Like warming up, cooling down after exercise ensures that blood continues to flow throughout the body and prevents dizziness and other adverse effects of abruptly stopping physical activity, such as heart palpitations and nausea.

Furthermore, if you give yourself a moment to think about why you started exercising in the first place, you’ll be far less inclined to give up when things become tough. To ensure that your body and mind are prepared for success, use your warm-up and cool-down time to focus on the exercises towards achieving your fitness goals.

Skipping Workouts

Every fitness enthusiast eventually has to admit that they have skipped a workout. While there may be valid reasons to put off exercising for longer than a week, we cannot neglect the chance that you may be dragging your fitness level backward.

When you stop working out, your body immediately begins to decline. In other words, you will see a downturn in exercise’s positive impacts. Muscles become stiff, and cardiovascular and respiratory fitness drops. You will also gain weight because your metabolism has slowed, and you’ve lost about 10% of your ability to utilize oxygen, which helps us burn calories.

Another result is that if we skip a session, things will snowball quickly. One missed workout turns into two, then three, then four, and suddenly you’ve established an entirely new habit.

Not Getting Enough Sleep

Getting a good night’s rest is a serious problem for most people.  The average adult needs between seven and eight hours of sleep every night, but more than 30% of the population is sleep deprived. And that indicates that over 100 million Americans alone also undermine their fitness objectives. 

We work out for various reasons, including better heart health, stronger lean muscle mass, greater stamina, and more. If you don’t get enough good sleep, your body won’t be able to make enough human growth hormone (HGH), and you won’t reap the benefits of this hormone. Since HGH controls the metabolism, not getting enough sleep can also cause you to lose weight. 

In other words, you can boost your weight loss efforts simply by getting enough sleep every night.

Overtraining

If you don’t give your body enough time to recover after a rigorous training program, which can include doing too many exercises in a row without enough rest days, your hard work might end up backfiring. Remember that your body will force you to rest if you don’t make it a part of your program.

The higher the level of your overtraining, the greater the “price” you will “pay” in the form of disease, injury, or fatigue. With greater physical issues comes a greater need for “time off” from a workout. As a result, your routine has halted or, worse yet, reversed.

Poor Nutrition

When it comes to longevity and optimal health, nothing beats a combination of regular physical activity and healthy eating habits.

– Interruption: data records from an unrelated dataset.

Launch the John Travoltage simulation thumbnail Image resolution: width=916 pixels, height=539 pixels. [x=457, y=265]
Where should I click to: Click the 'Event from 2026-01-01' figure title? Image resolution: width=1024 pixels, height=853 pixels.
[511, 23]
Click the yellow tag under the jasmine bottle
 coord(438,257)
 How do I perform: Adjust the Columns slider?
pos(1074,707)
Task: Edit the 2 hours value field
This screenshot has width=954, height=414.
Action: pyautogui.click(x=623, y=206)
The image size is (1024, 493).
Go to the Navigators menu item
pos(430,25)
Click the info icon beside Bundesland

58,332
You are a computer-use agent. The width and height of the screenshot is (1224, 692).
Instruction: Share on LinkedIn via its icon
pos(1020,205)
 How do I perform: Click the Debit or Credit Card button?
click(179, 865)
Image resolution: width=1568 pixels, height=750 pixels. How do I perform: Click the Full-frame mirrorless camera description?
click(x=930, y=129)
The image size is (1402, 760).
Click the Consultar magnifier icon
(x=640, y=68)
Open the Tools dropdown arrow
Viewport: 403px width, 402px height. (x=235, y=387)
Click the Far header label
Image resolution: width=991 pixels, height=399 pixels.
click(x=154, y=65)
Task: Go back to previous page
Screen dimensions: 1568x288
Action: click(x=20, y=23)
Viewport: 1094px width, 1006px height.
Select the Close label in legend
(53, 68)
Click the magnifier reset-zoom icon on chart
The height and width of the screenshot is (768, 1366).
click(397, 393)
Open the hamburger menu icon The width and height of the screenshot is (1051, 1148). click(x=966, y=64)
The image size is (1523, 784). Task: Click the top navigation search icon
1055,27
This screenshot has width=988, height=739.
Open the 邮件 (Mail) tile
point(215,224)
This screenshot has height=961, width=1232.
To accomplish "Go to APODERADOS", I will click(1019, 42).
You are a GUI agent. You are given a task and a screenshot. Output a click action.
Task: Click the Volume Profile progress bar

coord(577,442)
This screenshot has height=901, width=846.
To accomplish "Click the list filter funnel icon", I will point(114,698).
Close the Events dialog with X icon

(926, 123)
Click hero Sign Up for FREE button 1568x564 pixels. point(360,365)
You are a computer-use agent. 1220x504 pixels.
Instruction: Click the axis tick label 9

As we all know, overeating and undereating can result in weight gain. Although a small calorie deficit is necessary for weight loss, consuming too few calories might cause the body to slow its metabolism to conserve energy, leading to more fat retention than if you consumed an equal amount of calories but in a more sustained manner.

Additionally, try to avoid eating anything heavy before bed, as your metabolism slows significantly at night. More importantly, planning your grocery trip can help you avoid being tempted to buy junk food. You may find nutritious prepackaged or simple-to-make dishes in most grocery stores, but don’t forget to read the labels.

While putting fitness and diet first may seem daunting, it might be simpler than you think when you only start early in making a few changes to your daily routine.

Final Thoughts

Developing positive habits is a major challenge to physical fitness. Whether you succeed in reaching your fitness objectives depends on your habits before, during, and after your workouts. We hope you’ll be able to avoid the poor habits we’ve mentioned here so that you can execute your training program successfully.